start Material shown
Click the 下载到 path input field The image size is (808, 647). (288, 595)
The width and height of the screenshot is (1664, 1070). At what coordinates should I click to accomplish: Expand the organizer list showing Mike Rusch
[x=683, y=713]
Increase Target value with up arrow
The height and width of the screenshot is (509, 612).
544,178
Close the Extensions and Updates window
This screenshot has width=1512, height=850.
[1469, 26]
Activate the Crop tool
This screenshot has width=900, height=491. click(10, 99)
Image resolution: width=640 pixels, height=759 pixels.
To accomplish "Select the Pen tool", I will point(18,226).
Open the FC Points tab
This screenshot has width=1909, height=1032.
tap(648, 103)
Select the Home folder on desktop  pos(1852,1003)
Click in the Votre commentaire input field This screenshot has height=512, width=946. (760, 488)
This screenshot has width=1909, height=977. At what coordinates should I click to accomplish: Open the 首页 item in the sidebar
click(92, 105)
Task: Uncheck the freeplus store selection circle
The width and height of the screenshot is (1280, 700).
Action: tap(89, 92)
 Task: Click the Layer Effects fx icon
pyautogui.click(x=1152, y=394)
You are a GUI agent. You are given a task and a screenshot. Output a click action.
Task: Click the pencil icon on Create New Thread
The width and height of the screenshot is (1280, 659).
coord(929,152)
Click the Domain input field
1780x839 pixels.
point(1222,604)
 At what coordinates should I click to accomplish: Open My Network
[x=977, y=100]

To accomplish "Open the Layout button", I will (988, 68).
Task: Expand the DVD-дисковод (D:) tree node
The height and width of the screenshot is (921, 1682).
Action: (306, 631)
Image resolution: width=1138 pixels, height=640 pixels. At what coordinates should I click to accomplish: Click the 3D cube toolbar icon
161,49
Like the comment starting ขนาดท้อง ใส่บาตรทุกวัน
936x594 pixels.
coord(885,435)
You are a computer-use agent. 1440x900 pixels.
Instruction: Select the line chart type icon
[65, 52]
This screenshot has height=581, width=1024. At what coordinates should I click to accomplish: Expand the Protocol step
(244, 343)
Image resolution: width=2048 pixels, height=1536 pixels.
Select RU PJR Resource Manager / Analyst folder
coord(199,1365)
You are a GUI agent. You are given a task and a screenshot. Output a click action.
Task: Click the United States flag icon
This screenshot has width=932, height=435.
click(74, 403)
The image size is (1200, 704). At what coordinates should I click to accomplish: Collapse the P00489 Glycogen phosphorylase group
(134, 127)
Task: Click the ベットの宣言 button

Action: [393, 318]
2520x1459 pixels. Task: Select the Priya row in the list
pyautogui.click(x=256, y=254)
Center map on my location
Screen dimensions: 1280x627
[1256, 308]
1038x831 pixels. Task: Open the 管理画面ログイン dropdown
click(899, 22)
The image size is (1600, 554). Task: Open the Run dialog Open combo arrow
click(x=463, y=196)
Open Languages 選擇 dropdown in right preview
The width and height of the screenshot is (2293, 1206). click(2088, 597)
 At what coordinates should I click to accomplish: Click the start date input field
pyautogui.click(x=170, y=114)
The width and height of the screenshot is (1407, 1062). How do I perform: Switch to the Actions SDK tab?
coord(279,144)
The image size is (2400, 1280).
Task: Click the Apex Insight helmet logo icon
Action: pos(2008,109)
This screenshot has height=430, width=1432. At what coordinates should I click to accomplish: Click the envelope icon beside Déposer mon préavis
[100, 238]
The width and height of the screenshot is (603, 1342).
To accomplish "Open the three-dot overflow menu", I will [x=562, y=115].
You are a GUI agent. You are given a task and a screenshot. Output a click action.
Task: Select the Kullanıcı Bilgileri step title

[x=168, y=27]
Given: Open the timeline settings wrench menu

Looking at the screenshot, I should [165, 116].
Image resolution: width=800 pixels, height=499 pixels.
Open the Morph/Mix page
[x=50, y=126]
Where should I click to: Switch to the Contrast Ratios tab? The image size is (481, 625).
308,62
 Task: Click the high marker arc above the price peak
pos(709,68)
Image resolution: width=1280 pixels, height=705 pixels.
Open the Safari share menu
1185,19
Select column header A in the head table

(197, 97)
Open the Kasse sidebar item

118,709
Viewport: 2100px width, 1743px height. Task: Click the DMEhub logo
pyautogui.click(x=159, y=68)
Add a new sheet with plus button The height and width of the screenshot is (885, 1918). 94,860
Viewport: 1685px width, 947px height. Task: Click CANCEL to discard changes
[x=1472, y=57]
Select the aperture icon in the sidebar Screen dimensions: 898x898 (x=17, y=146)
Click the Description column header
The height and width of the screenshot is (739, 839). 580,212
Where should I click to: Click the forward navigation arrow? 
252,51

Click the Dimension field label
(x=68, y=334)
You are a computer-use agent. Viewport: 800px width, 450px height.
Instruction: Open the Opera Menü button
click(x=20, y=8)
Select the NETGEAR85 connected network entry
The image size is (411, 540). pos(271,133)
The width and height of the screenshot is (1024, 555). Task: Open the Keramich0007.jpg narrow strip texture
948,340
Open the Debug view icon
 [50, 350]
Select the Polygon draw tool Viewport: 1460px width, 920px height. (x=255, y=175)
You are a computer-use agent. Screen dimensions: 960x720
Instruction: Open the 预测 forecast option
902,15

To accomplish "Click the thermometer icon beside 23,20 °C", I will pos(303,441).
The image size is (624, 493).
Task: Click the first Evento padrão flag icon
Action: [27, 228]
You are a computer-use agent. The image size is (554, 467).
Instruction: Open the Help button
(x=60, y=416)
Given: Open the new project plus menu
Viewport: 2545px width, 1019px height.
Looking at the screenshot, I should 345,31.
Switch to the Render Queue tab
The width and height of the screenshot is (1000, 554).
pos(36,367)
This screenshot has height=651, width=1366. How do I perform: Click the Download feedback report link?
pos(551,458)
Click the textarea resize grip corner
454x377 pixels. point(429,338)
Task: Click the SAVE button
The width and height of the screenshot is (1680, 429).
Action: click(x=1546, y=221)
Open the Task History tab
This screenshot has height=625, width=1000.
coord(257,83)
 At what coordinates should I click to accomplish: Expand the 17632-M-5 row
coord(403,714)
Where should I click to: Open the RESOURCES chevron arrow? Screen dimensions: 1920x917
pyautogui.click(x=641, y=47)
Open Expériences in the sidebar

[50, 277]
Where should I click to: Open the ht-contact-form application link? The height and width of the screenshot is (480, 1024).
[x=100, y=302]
end Material shown
Gather every line of the records above that contains the word "dimensions", and copy each one out in full.

Finished task
Screen dimensions: 1280x627
Select the aperture icon in the sidebar Screen dimensions: 898x898 (x=17, y=146)
You are a computer-use agent. Screen dimensions: 960x720
Where should I click to: Open the RESOURCES chevron arrow? Screen dimensions: 1920x917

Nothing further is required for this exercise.